## DATA FOR THIS EXERCISE

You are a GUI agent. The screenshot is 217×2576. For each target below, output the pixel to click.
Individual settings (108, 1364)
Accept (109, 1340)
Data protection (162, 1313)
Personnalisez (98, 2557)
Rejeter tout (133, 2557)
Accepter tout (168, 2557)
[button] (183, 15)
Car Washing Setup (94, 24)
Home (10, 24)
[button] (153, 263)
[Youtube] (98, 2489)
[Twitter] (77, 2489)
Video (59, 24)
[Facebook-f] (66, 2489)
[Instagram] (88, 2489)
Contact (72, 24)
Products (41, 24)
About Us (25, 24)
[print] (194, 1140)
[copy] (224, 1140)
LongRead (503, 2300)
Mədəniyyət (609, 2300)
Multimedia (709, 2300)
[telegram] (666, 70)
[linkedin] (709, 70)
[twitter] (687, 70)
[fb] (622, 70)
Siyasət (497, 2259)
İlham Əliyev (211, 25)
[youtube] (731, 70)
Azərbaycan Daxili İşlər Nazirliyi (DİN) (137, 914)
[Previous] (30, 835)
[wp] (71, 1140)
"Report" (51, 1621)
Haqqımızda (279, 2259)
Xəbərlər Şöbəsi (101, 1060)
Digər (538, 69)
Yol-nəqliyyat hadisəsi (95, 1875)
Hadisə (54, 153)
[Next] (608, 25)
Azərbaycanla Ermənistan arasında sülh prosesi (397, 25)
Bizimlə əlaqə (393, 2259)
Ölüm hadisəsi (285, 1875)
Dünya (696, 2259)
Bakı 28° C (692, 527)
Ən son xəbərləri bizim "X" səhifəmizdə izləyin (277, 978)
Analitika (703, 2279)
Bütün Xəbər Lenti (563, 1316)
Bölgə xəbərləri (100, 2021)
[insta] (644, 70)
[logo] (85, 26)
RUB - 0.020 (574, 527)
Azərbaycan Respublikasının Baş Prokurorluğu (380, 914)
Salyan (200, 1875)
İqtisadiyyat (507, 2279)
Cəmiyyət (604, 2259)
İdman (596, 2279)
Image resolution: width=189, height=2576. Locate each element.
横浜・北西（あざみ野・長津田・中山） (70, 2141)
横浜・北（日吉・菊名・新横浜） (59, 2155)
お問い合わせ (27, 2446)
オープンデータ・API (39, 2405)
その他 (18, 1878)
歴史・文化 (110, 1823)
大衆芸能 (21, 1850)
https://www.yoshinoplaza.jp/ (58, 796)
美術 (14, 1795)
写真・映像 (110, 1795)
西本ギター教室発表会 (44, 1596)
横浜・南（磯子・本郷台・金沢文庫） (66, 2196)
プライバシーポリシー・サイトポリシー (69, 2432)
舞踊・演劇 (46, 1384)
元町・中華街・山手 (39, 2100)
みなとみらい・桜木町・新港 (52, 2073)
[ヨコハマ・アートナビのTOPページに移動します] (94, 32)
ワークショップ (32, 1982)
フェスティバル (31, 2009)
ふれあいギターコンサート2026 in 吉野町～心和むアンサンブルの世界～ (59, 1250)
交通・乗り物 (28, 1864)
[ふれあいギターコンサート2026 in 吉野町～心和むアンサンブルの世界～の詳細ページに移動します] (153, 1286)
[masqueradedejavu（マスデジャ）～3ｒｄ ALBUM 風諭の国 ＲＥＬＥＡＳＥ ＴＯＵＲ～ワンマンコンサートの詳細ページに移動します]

## WHAT THE TASK ASKS
Using the entries above, print each one again without any alteration.

## ANSWER TO THE EXERCISE
You are a GUI agent. The screenshot is 217×2576. For each target below, output the pixel to click.
Individual settings (108, 1364)
Accept (109, 1340)
Data protection (162, 1313)
Personnalisez (98, 2557)
Rejeter tout (133, 2557)
Accepter tout (168, 2557)
[button] (183, 15)
Car Washing Setup (94, 24)
Home (10, 24)
[button] (153, 263)
[Youtube] (98, 2489)
[Twitter] (77, 2489)
Video (59, 24)
[Facebook-f] (66, 2489)
[Instagram] (88, 2489)
Contact (72, 24)
Products (41, 24)
About Us (25, 24)
[print] (194, 1140)
[copy] (224, 1140)
LongRead (503, 2300)
Mədəniyyət (609, 2300)
Multimedia (709, 2300)
[telegram] (666, 70)
[linkedin] (709, 70)
[twitter] (687, 70)
[fb] (622, 70)
Siyasət (497, 2259)
İlham Əliyev (211, 25)
[youtube] (731, 70)
Azərbaycan Daxili İşlər Nazirliyi (DİN) (137, 914)
[Previous] (30, 835)
[wp] (71, 1140)
"Report" (51, 1621)
Haqqımızda (279, 2259)
Xəbərlər Şöbəsi (101, 1060)
Digər (538, 69)
Yol-nəqliyyat hadisəsi (95, 1875)
Hadisə (54, 153)
[Next] (608, 25)
Azərbaycanla Ermənistan arasında sülh prosesi (397, 25)
Bizimlə əlaqə (393, 2259)
Ölüm hadisəsi (285, 1875)
Dünya (696, 2259)
Bakı 28° C (692, 527)
Ən son xəbərləri bizim "X" səhifəmizdə izləyin (277, 978)
Analitika (703, 2279)
Bütün Xəbər Lenti (563, 1316)
Bölgə xəbərləri (100, 2021)
[insta] (644, 70)
[logo] (85, 26)
RUB - 0.020 (574, 527)
Azərbaycan Respublikasının Baş Prokurorluğu (380, 914)
Salyan (200, 1875)
İqtisadiyyat (507, 2279)
Cəmiyyət (604, 2259)
İdman (596, 2279)
Image resolution: width=189, height=2576. Locate each element.
横浜・北西（あざみ野・長津田・中山） (70, 2141)
横浜・北（日吉・菊名・新横浜） (59, 2155)
お問い合わせ (27, 2446)
オープンデータ・API (39, 2405)
その他 (18, 1878)
歴史・文化 (110, 1823)
大衆芸能 (21, 1850)
https://www.yoshinoplaza.jp/ (58, 796)
美術 (14, 1795)
写真・映像 (110, 1795)
西本ギター教室発表会 (44, 1596)
横浜・南（磯子・本郷台・金沢文庫） (66, 2196)
プライバシーポリシー・サイトポリシー (69, 2432)
舞踊・演劇 (46, 1384)
元町・中華街・山手 (39, 2100)
みなとみらい・桜木町・新港 (52, 2073)
[ヨコハマ・アートナビのTOPページに移動します] (94, 32)
ワークショップ (32, 1982)
フェスティバル (31, 2009)
ふれあいギターコンサート2026 in 吉野町～心和むアンサンブルの世界～ (59, 1250)
交通・乗り物 (28, 1864)
[ふれあいギターコンサート2026 in 吉野町～心和むアンサンブルの世界～の詳細ページに移動します] (153, 1286)
[masqueradedejavu（マスデジャ）～3ｒｄ ALBUM 風諭の国 ＲＥＬＥＡＳＥ ＴＯＵＲ～ワンマンコンサートの詳細ページに移動します]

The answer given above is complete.